WORK INSTRUCTIONS: In the records below, the lines from the one with "Viewport: 1399px width, 868px" through the last are to be printed exactly, and nothing else.

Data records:

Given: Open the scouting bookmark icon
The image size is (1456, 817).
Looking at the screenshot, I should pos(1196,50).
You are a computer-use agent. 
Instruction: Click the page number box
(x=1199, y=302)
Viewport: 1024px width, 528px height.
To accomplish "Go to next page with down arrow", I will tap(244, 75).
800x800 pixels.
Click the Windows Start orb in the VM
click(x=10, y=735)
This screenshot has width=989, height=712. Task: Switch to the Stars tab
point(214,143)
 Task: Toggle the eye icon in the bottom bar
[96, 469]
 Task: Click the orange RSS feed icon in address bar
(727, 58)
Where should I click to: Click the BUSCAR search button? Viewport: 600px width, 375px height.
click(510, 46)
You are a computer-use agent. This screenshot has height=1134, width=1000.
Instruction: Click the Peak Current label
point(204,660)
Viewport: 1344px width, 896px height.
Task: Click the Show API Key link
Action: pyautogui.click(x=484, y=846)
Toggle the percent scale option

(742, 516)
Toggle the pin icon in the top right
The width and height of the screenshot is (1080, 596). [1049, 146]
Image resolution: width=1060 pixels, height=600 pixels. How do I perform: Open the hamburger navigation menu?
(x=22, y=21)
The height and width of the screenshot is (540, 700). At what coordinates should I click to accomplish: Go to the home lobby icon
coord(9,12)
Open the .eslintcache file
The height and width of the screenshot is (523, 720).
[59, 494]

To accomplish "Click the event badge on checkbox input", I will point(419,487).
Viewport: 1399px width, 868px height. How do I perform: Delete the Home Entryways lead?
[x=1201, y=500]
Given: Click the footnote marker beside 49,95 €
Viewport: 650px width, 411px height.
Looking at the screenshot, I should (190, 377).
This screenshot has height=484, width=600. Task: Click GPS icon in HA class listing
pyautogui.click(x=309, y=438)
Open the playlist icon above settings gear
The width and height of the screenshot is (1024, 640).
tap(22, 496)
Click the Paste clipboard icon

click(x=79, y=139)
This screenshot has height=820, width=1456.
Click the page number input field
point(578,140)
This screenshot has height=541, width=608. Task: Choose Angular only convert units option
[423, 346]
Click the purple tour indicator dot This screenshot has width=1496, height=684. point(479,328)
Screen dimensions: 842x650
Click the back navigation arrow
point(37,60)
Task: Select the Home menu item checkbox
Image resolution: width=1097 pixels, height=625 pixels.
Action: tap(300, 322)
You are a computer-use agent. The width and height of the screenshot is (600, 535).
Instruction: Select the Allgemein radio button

ANSWER BELOW:
Viewport: 1399px width, 868px height. How do I perform: Delete the Home Entryways lead?
[x=1201, y=500]
Given: Click the footnote marker beside 49,95 €
Viewport: 650px width, 411px height.
Looking at the screenshot, I should (190, 377).
This screenshot has height=484, width=600. Task: Click GPS icon in HA class listing
pyautogui.click(x=309, y=438)
Open the playlist icon above settings gear
The width and height of the screenshot is (1024, 640).
tap(22, 496)
Click the Paste clipboard icon

click(x=79, y=139)
This screenshot has height=820, width=1456.
Click the page number input field
point(578,140)
This screenshot has height=541, width=608. Task: Choose Angular only convert units option
[423, 346]
Click the purple tour indicator dot This screenshot has width=1496, height=684. point(479,328)
Screen dimensions: 842x650
Click the back navigation arrow
point(37,60)
Task: Select the Home menu item checkbox
Image resolution: width=1097 pixels, height=625 pixels.
Action: tap(300, 322)
You are a computer-use agent. The width and height of the screenshot is (600, 535).
Instruction: Select the Allgemein radio button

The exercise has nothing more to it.